[Data records]
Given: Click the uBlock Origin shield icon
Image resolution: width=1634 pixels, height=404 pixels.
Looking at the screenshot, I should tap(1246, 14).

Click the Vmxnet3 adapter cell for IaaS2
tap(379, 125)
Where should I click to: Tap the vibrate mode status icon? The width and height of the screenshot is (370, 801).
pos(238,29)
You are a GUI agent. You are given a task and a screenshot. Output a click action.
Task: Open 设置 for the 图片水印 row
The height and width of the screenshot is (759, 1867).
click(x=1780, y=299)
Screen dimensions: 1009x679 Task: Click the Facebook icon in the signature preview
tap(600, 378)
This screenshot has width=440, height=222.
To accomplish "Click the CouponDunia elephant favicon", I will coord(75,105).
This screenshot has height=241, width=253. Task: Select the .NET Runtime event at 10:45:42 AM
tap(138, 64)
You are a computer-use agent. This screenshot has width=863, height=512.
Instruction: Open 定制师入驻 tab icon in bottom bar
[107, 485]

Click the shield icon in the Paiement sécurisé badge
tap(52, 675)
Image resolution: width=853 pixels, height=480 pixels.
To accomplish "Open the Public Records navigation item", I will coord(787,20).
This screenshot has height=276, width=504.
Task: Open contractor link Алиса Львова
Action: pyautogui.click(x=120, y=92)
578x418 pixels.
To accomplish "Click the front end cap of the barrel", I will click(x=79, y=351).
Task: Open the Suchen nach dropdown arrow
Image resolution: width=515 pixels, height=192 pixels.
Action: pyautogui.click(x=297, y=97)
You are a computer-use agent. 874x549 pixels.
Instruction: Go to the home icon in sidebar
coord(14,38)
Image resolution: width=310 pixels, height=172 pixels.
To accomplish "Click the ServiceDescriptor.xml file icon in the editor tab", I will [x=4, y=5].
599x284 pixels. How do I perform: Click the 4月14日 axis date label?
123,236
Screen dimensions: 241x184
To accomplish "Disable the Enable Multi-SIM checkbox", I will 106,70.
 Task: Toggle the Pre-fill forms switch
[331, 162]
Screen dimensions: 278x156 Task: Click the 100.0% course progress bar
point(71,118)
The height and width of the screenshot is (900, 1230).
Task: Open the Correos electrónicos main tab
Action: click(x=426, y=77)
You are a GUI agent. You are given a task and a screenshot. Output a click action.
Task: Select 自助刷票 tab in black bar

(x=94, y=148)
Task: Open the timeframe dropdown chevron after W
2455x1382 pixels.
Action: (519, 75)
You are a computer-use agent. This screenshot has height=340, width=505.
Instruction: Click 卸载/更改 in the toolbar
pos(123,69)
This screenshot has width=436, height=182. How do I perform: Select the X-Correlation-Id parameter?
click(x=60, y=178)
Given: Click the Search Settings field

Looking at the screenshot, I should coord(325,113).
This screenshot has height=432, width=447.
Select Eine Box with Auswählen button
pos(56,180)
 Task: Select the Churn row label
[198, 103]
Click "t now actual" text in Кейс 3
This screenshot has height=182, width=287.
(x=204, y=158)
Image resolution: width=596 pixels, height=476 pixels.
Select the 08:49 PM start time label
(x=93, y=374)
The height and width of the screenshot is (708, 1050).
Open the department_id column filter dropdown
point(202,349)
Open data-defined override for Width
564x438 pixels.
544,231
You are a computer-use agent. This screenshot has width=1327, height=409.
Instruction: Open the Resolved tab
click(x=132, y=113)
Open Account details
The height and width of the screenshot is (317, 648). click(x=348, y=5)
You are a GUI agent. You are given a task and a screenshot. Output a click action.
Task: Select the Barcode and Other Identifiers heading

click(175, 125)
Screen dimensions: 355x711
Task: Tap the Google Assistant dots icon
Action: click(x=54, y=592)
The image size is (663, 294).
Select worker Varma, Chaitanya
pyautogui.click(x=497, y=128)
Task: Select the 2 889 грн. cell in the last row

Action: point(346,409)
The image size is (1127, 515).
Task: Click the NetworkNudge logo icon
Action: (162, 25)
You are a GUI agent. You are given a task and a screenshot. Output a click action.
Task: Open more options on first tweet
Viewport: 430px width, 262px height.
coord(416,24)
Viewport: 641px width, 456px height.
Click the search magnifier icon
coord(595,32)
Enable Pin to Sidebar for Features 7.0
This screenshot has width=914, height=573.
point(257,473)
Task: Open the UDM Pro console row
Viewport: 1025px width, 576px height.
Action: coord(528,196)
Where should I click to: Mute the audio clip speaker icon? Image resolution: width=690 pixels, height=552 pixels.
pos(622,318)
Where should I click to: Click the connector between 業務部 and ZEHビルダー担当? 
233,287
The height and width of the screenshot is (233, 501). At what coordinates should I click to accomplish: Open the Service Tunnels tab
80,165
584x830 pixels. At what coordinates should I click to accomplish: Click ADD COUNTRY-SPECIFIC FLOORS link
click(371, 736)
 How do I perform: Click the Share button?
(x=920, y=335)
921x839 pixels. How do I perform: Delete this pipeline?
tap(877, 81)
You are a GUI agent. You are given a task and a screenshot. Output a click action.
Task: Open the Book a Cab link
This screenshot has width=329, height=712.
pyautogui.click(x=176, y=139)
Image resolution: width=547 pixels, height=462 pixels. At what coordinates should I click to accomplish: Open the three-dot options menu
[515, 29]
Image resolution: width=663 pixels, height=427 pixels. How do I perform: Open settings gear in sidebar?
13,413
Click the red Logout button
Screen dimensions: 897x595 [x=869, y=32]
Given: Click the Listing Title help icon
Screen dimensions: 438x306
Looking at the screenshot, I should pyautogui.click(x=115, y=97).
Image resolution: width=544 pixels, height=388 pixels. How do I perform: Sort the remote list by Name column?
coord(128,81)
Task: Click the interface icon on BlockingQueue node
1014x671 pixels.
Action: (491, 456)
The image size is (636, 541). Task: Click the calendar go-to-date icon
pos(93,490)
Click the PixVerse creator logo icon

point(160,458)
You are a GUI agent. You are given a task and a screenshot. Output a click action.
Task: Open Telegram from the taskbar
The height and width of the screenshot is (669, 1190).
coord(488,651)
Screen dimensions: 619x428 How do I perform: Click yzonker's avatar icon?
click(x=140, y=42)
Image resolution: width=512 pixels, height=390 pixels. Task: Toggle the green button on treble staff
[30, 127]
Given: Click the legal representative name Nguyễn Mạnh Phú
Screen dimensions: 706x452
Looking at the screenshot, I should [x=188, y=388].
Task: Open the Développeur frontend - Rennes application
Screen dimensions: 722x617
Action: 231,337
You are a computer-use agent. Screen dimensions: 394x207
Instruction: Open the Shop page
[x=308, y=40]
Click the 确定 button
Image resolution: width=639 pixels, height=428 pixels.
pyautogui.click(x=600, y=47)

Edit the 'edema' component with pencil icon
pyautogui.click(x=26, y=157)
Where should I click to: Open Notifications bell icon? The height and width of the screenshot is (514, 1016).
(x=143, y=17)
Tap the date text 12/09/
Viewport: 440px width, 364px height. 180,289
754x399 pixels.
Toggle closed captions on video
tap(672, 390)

The task. Only lines with the word "Enable" are needed. Copy them from the preceding records.

Exercise answer.
To accomplish "Disable the Enable Multi-SIM checkbox", I will 106,70.
Enable Pin to Sidebar for Features 7.0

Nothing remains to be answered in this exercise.